The key is to treat momentum like a system, not a guess. Set rules. Stick to them. Don’t fall in love with a stock just because it’s gone up. When the trend breaks, exit fast. When it starts again, re-enter. That’s how you ride momentum-not by chasing headlines, but by following data.

What’s Next for Momentum Investing?

The future of momentum is smarter, not harder. Machine learning models are now being used to detect subtle trend shifts before human traders can. Early tests show these models can improve risk-adjusted returns by 15-20%.

Institutional adoption is growing. About 65% of quantitative hedge funds now use momentum as a core factor. Global assets in momentum ETFs have surpassed $150 billion. That’s not a fad. It’s a shift.

But the debate continues. Are momentum returns a reward for taking risk? Or are they a glitch in the market’s logic-a behavioral flaw that smart investors can exploit? The answer might be both. But one thing’s clear: momentum isn’t going away. It’s evolving.

Is momentum investing risky?

Yes, momentum investing is inherently risky. It thrives in trending markets but suffers severe losses during sudden reversals, like the 73% crash in 2009. It ignores fundamentals, so a stock can keep rising even when its business is failing. High turnover also leads to trading costs that can eat into returns. But with filtered strategies and longer holding periods, these risks can be reduced.

How long should I hold momentum stocks?

Traditional momentum strategies rebalance monthly, but research shows holding for 6-12 months works better. Longer holding periods reduce trading costs and avoid short-term noise. The goal is to capture the trend, not trade every small dip. Exit when the price breaks below a key moving average, like the 200-day line.

Does momentum work in bear markets?

Momentum struggles in bear markets because trends reverse quickly and violently.
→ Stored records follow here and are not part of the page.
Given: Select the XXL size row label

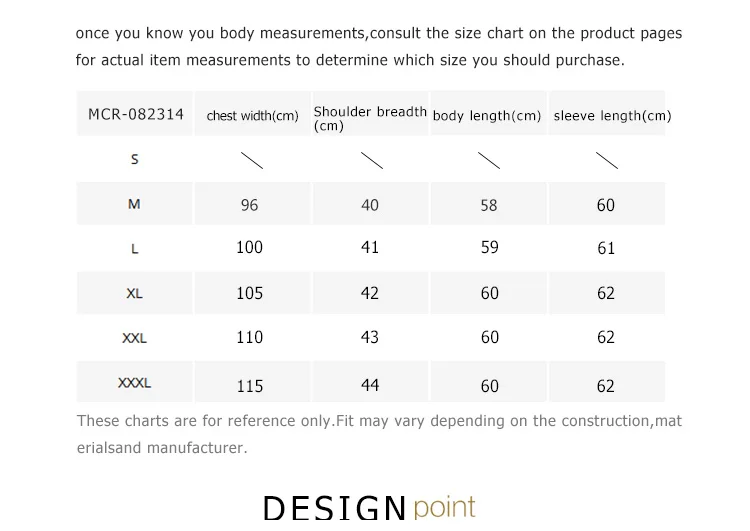Looking at the screenshot, I should (x=134, y=338).
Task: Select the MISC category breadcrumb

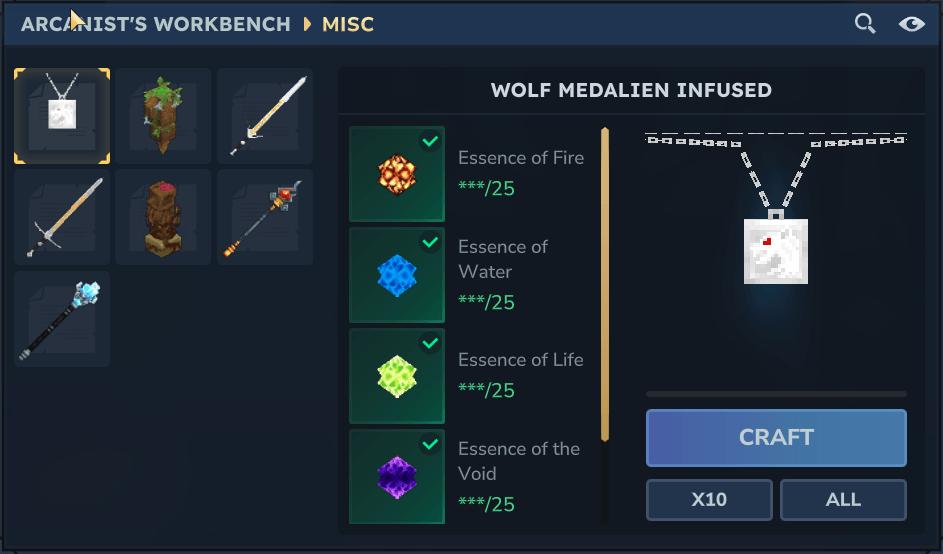Action: (348, 24)
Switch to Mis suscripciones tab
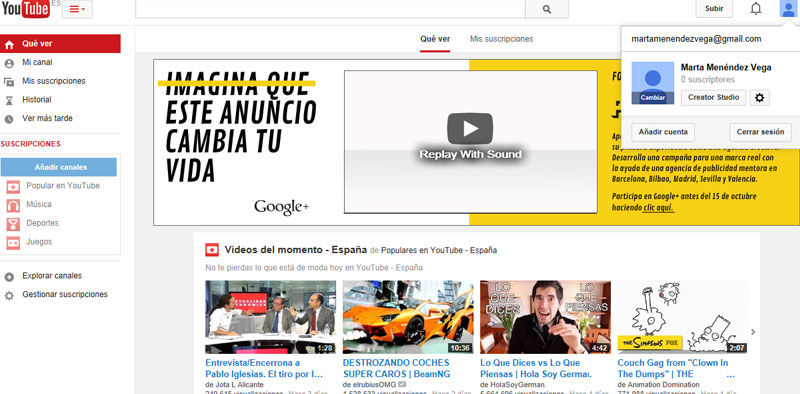 coord(502,39)
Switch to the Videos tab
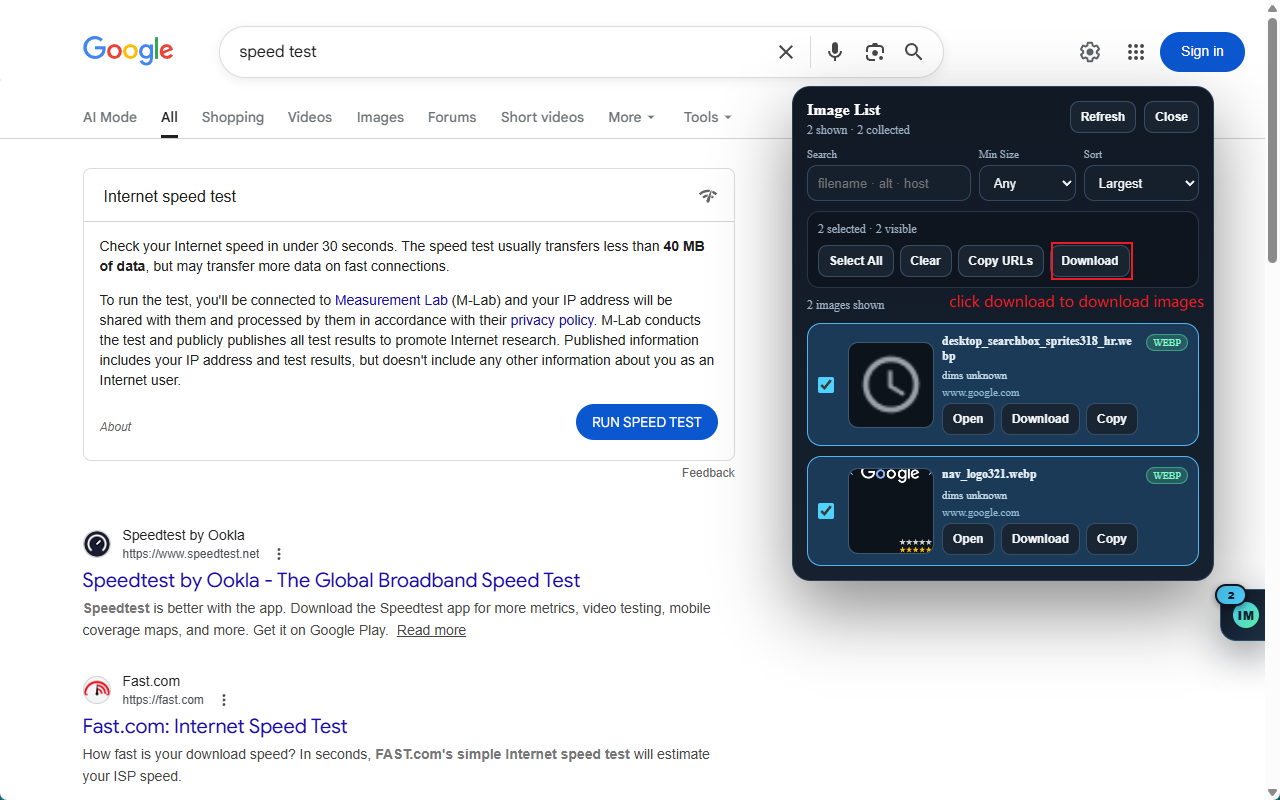1280x800 pixels. click(309, 117)
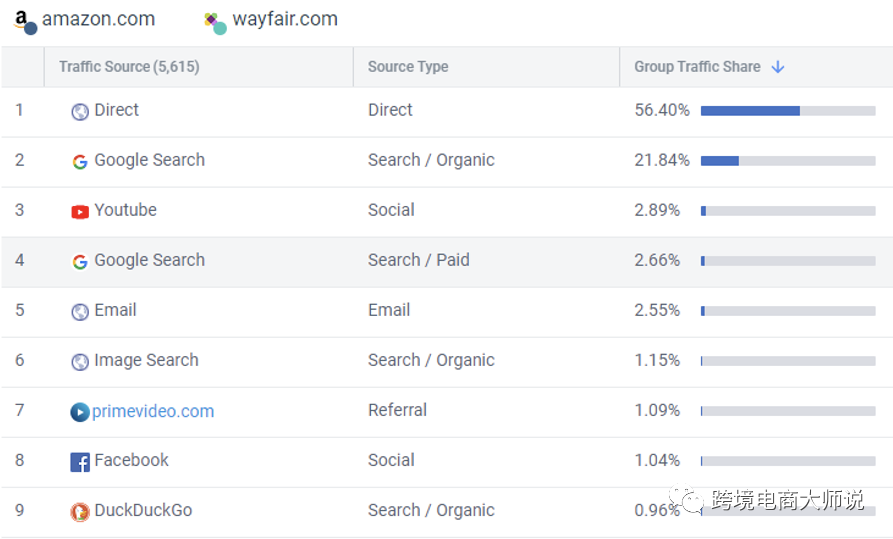Click the Source Type column header
Image resolution: width=893 pixels, height=539 pixels.
408,67
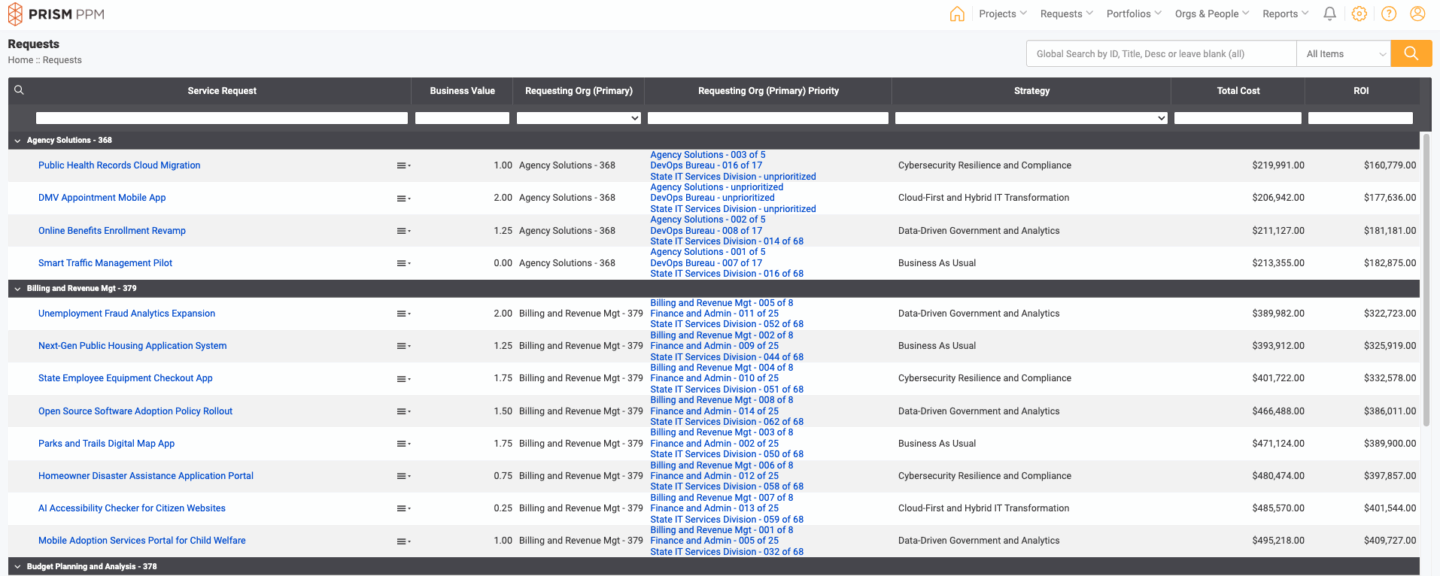Expand the Budget Planning and Analysis - 378 group
This screenshot has height=576, width=1440.
click(17, 567)
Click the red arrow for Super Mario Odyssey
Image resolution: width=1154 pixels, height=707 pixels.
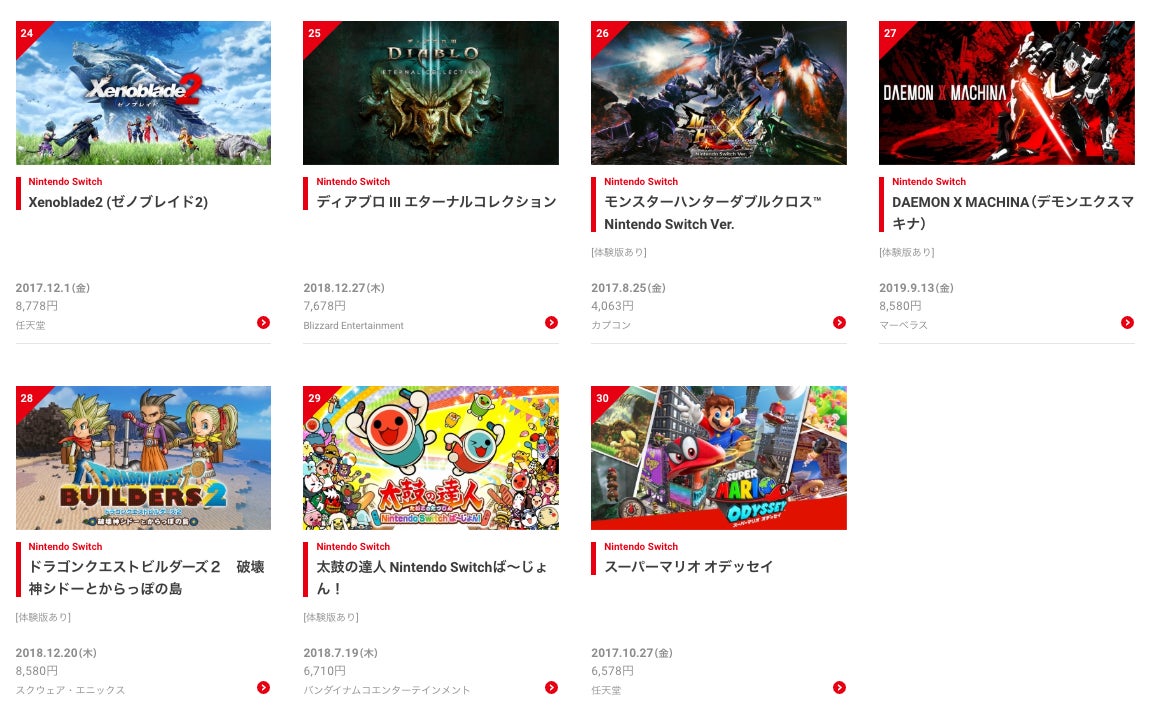[839, 687]
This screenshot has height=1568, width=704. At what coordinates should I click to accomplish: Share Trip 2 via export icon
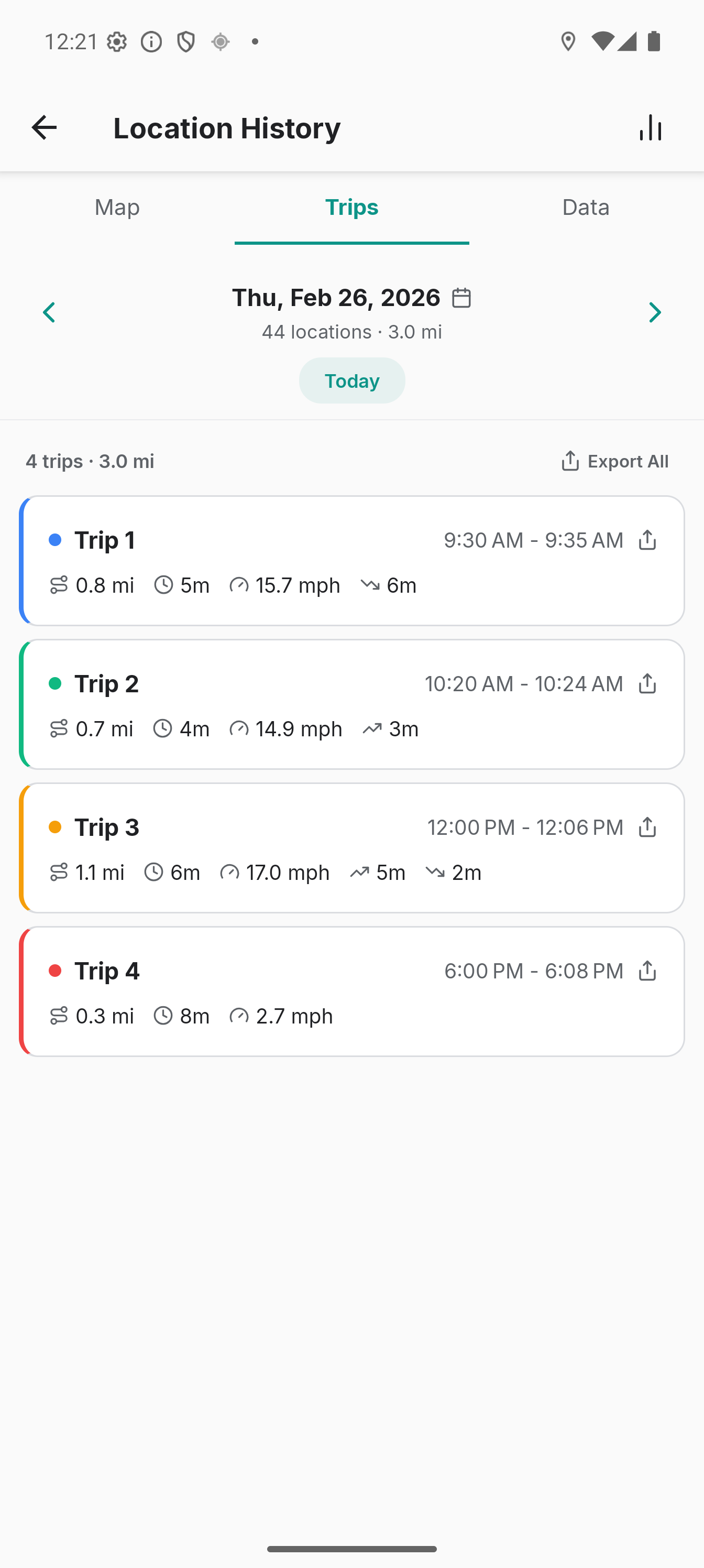647,683
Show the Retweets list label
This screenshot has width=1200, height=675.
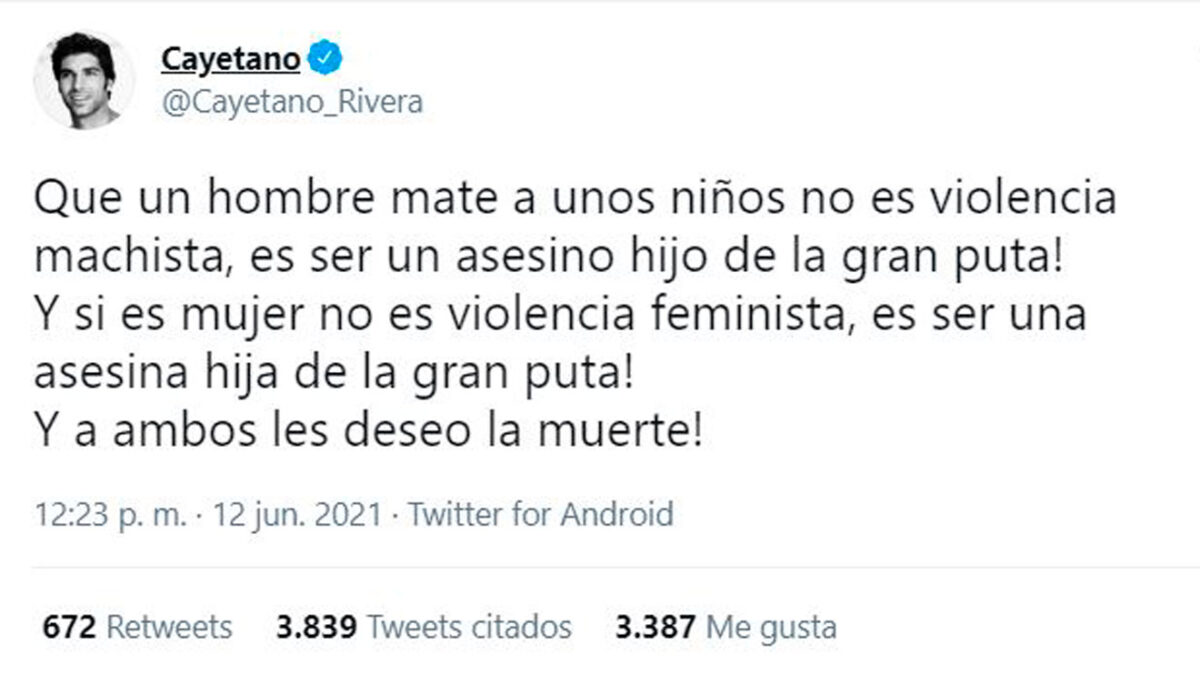(x=169, y=627)
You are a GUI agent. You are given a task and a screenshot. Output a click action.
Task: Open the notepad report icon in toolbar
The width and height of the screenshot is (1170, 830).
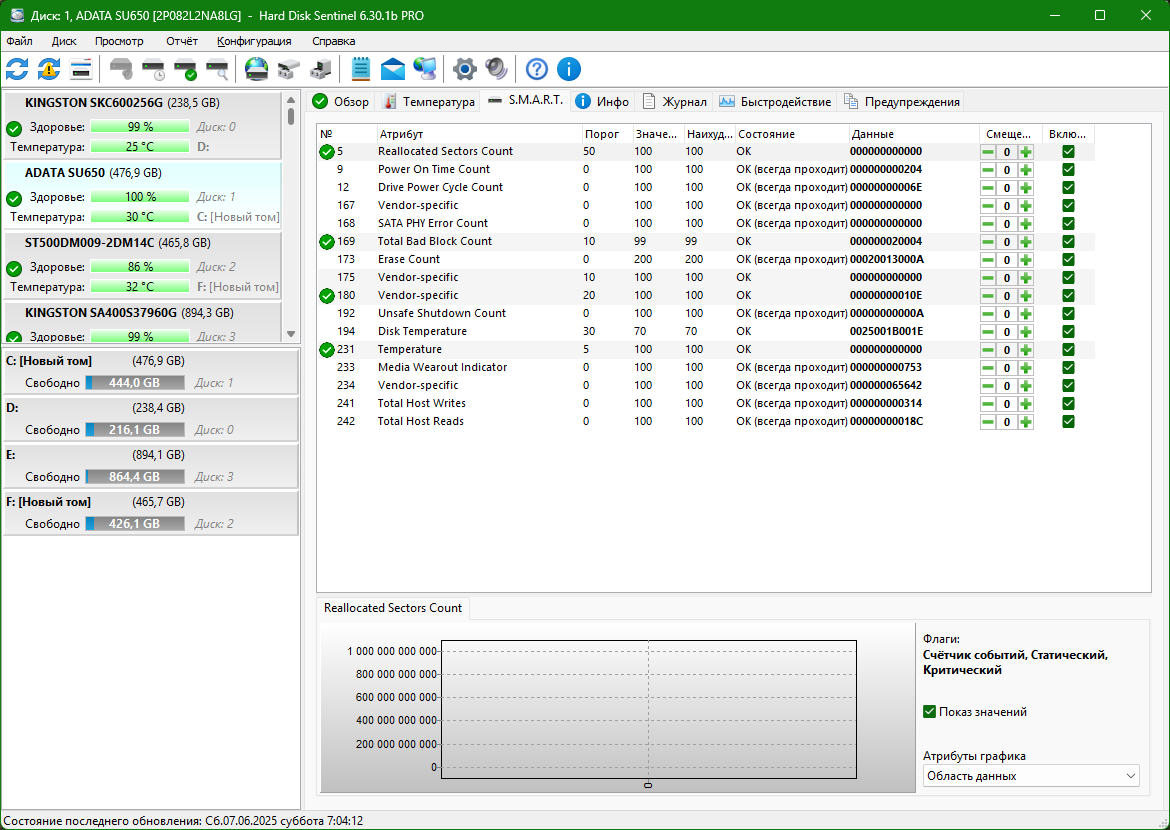pyautogui.click(x=360, y=69)
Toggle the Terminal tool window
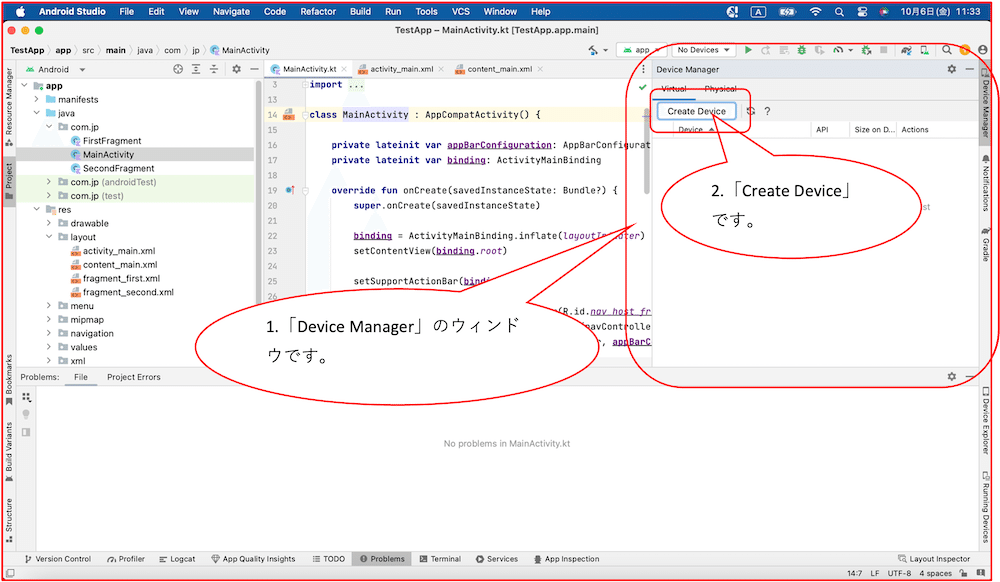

But it can still work if you short underperforming stocks. Some momentum strategies combine long positions in rising stocks with short positions in falling ones. This helps hedge against broad market declines and can generate returns even when the overall market is down.

Can I use momentum with ETFs?

Absolutely. ETFs like BlackRock’s iShares MSCI World ex Australia Momentum ETF (IMTM) give you instant exposure to global momentum stocks. They handle rebalancing, diversification, and cost control. With an expense ratio under 0.30%, they’re one of the easiest ways to implement the strategy without picking individual stocks.

Why do some experts say momentum doesn’t work?

Some economists argue momentum contradicts the efficient market hypothesis, which says past prices shouldn’t predict future ones. They believe momentum returns are just compensation for taking on extra risk. Others say it’s a behavioral bias-investors overreact and underreact, creating trends. The truth is, momentum has worked for decades across 40+ countries. Whether it’s a risk premium or a flaw in human psychology, it’s still profitable.